Al termine della fioritura, la fessura fra le due foglie ha iniziato ad aprirsi, e da lì sono emersi due nuovi esemplari per ogni pianta, mentre le vecchie foglie si seccavano piano piano, e regredivano fino a scomparire. Ecco la foto della trasformazione compiuta: l’esemplare che già possedevo è a destra, mentre a sinistra c’è un nuovo vasetto con diversi Lithops di specie diverse, che ho acquistato all’inizio di aprile mentre già erano in metamorfosi. E’ inquietante, lo so, a tratti orripilante. Queste foglie carnose che si aprono e ne fanno fuoriuscire altre, voglio dire. Se comprate un Lithops, sapevatelo: vi troverete in casa un mutante.

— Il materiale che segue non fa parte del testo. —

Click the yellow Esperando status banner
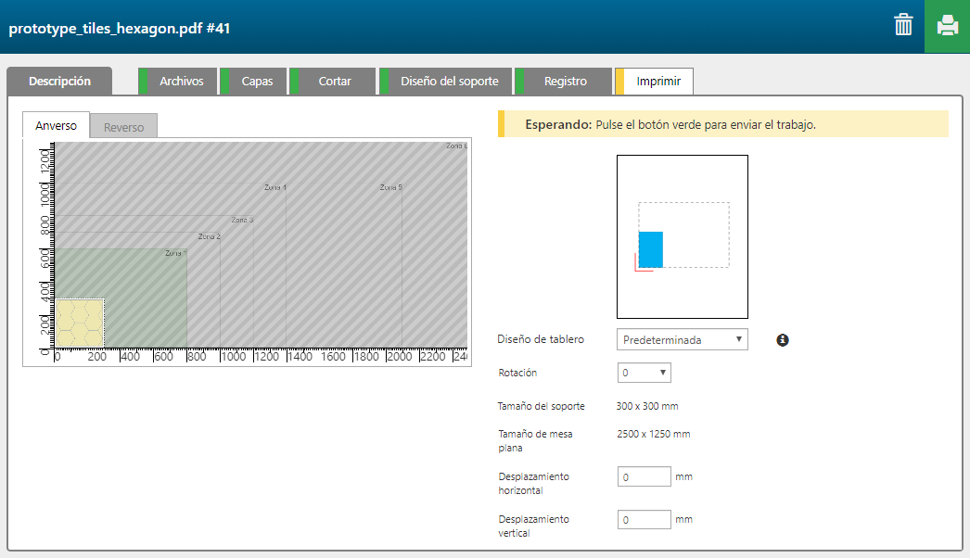The height and width of the screenshot is (558, 970). click(722, 124)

Un alieno.

In tutto ciò, i vasetti in cui le piante erano contenute iniziavano a farsi piccini rispetto alle dimensioni dei mostri. Tuttavia, ero molto combattuto: avrei voluto trapiantare i Lithops per farli stare meglio, visto che iniziavano a dare veramente segni di insofferenza. D’altra parte, l’operazione, già abbastanza rischiosa di per sè (e di piantine ne ho già perse per trapianti sbagliati), mi sembrava particolarmente perigliosa in piena fase vegetativa. Alla fine è stata necessaria una decisione salomonica di fronte all’imminente catastrofe: infatti, alcune delle vecchie invece di seccare stavano marcendo, contagiando anche le nuove foglie in formazione. Trapianto d’urgenza, o bene bene o male male. E così è stato: ho scelto una bella ciotola capiente in cui ho sistemato tutti i Lithops in mio possesso, in modo che basti anche per future metamorfosi. Ho approfittato per dare maggior spazio anche a due minuscoli Lithops che erano nati (probabilmente da qualche seme rimasto nella terra al vivaio) nel primo vasetto: si intravedono sulla destra. Speriamo bene!